Auto-industry whistle-blowers could soon reap financial rewards

Senate Passes Legislation Aimed At Accelerating Discovery Of Safety Flaws

In hearing after hearing last year, members of Congress took turns admonishing auto executives and federal regulators for their roles in prolonging an ongoing series of safety crises.

Now, Congress is taking action.

While several pieces of legislation aimed at improving car safety have been introduced in the wake of the General Motors ignition-switch and Takata airbag cases, one finally gained traction earlier this week. The US Senate approved legislation that provides financial incentives for auto-industry whistle-blowers to come forward with information on defects that could endanger motorists.

Under provisions of the Motor Vehicle Safety Whistleblower Act, an employee who comes forward with information could collect as much as 30 percent of the financial sanctions levied against an automaker.

The incentives could provide millions of dollars to an employee whose knowledge leads to enforcement or fines. Earlier this year, the National Highway Traffic Safety Administration fined Honda $70 million in civil penalties for failing to submit death, injury and warranty information. A hypothetical whistle-blower in that case would have been eligible to receive a $21 million payout under the law.

Future payments under the law could actually be even larger, as NHTSA seeks to increase the maximum penalty allowed by law from $35 million to $300 million.

The bill now goes to the House for consideration.

In the senate, the legislation received bipartisan support and received unanimous consent. It was sponsored by Sen. John Thune (R-South Dakota), and had four Democratic and three Republican co-sponsors. The bill emerged in the wake of the General Motors ignition-switch defect crisis. Documents have shown company officials knew about defects in the switches as early as 2004, but didn't issue a recall to remedy the deadly problem until February 2014. At latest count, the flawed switches have led to 90 deaths.

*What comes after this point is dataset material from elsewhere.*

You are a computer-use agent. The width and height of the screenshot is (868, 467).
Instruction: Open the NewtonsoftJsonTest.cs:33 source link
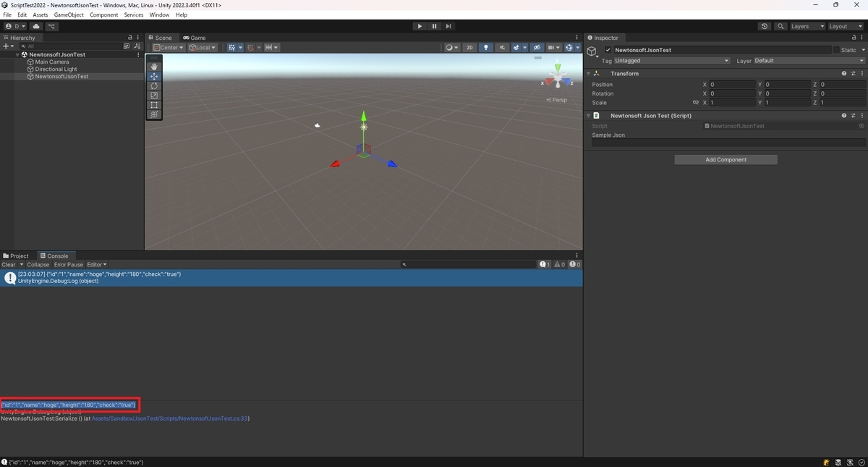click(x=169, y=418)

Similarly, records showed that global supplier Takata knew about problems with airbags that explode rather than deploy normally in car accidents for years before a rolling series of recalls began. At least six drivers have died after being sprayed with shrapnel from the exploding airbag materials.

Lawmakers are hoping the legislation provides incentive for employees to come forward instead of waiting years for the next safety crisis to unravel. The legislation covers employees who work at OEMs, suppliers, dealerships and contractors, and allows them to remain unnamed in the process, but denies awards to employees convicted of criminal action in relation to the violation or contributes to the violation of motor-vehicle safety laws. The 30-percent figure is a maximum possible payout – the secretary of the Department of Transportation would have authority to make a final monetary determination.

The whistle-blower law is one of several new pieces of legislation proposed that would set stricter safety thresholds for the auto industry.

A bill sponsored by Sen. Richard Blumenthal (D-Conn.) would prohibit dealerships from selling or leasing used cars until any recall-related safety issued had been repaired. Another bill sponsored by Sen. Ed Markey (D-Mass.) would mandate that all outstanding recalls are completed before a vehicle's registration could be renewed. Both bills have been referred to a subcommittee on Commerce, Science and Transportation.